503.00000 – EMPLOYER DISCRIMINATION; ADVERSE ACTIONS
503.12000 – Employee Benefits; Insurance, Pensions, Vacations, Holiday Leave, Etc.

The District’s refusal of contractual paid “special leave” was not an adverse action because it is not reasonable to expect that an employee will be paid by an employer to stay home and perform no work in order for the employee to feel comfortable while pursuing her legal claims against the employer.

504.00000 – EMPLOYER DISCRIMINATION; EVIDENCE OF UNLAWFUL MOTIVATION; NEXUS
504.02000 – Disparate Treatment

The District’s abrupt order to charging party in the middle of her instructional period to attend an investigatory meeting regarding students’ complaints, and an exaggerated response to a routine request over a simple issue, support a finding of nexus.

504.00000 – EMPLOYER DISCRIMINATION; EVIDENCE OF UNLAWFUL MOTIVATION; NEXUS
504.03000 – Departure from Past Practices or Procedures

The District’s abrupt order to charging party in the middle of her instructional period to attend an investigatory meeting regarding students’ complaints, and an exaggerated response to a routine request over a simple issue, support a finding of nexus.

504.00000 – EMPLOYER DISCRIMINATION; EVIDENCE OF UNLAWFUL MOTIVATION; NEXUS
504.12000 – Employer Statements or Conduct; Threats

Discriminatory motivation was evidenced by a District issuing a written communication to employees, including charging party, that criticized employees for filing a group grievance with the District’s governing board a few days earlier.


504.14000 – Other/In General

Discriminatory motivation may be shown when District official’s evaluation comments indicate similar performance shortcomings both before and after she engaged in protected activity, yet the ratings that the official gave her dropped precipitously after her protected conduct. It is reasonable to infer that the District would not have ordered charging party to participate in consecutive performance evaluations in the absence of the District official’s hostility towards charging party’s protected conduct. Removing an evaluation from charging party’s file after investigating her complaint did not retroactively diminish its substantial compliance with Education Code section 44664 for that school year.

505.00000 – EMPLOYER DISCRIMINATION; DEFENSES
505.03000 – Misconduct

The District’s alleged failure to report student accusations against charging party to Child Protective Services and/or the sheriff’s office does not logically lead to the conclusion that the investigation was a subterfuge for retaliation. Common sense and the District’s practice dictate that student complaints of mistreatment at the hands of teachers require investigation. That the District may have also had a duty to report the complaints to Child Protective Services does not vitiate the District’s legitimate non-discriminatory reason to interview charging party about the complaints. Exaggerated accusations of “insubordination” and bad attitude have been found to be pretextual where they were factually inaccurate and not adequately explained by other evidence. Where an employer has legitimate concerns over how a teacher’s conduct may affect the integrity of its education program, PERB has refused to disturb the employer's decision making process.
-*-*-
== Task brief ==
Please answer from the employer discrimination excerpt: what did the District's written communication criticize employees for doing?

== Entries shown ==
-*-*-
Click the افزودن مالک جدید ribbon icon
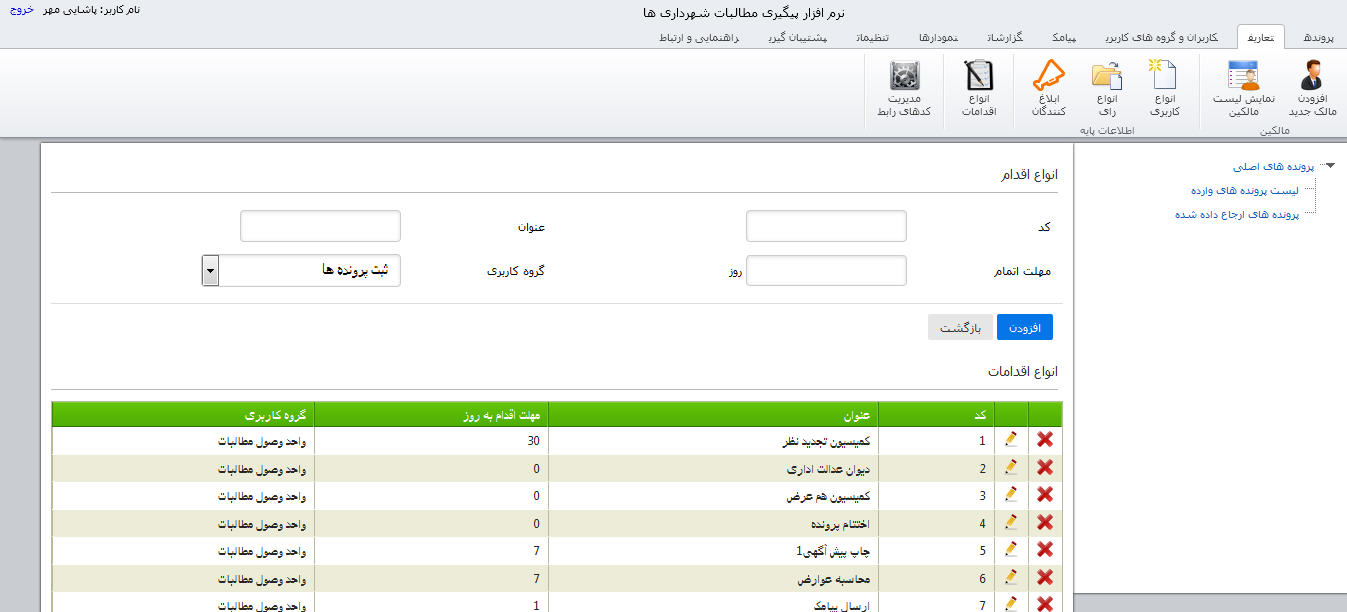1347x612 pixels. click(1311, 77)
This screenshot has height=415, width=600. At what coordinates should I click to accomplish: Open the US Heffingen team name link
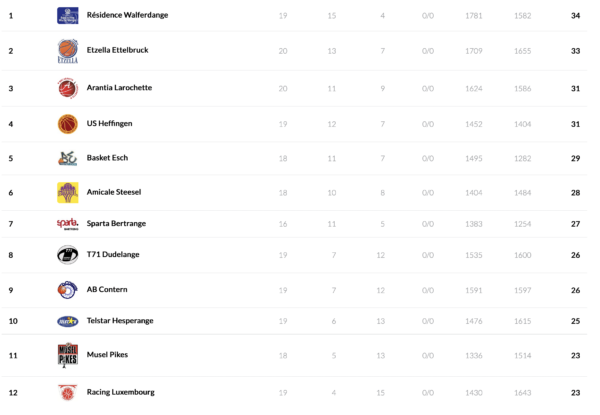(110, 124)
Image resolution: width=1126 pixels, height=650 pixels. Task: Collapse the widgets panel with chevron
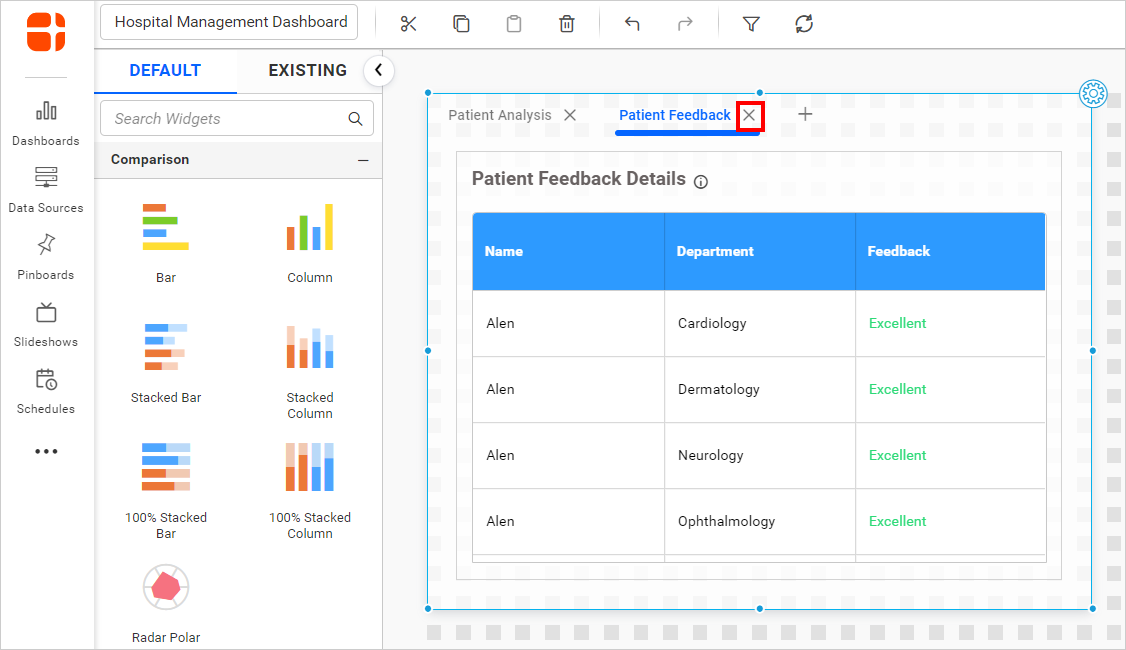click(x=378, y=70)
-*-*-
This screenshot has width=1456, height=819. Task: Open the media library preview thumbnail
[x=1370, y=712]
-*-*-
== Solution for this exercise ==
Filing a group grievance with the District's governing board a few days earlier.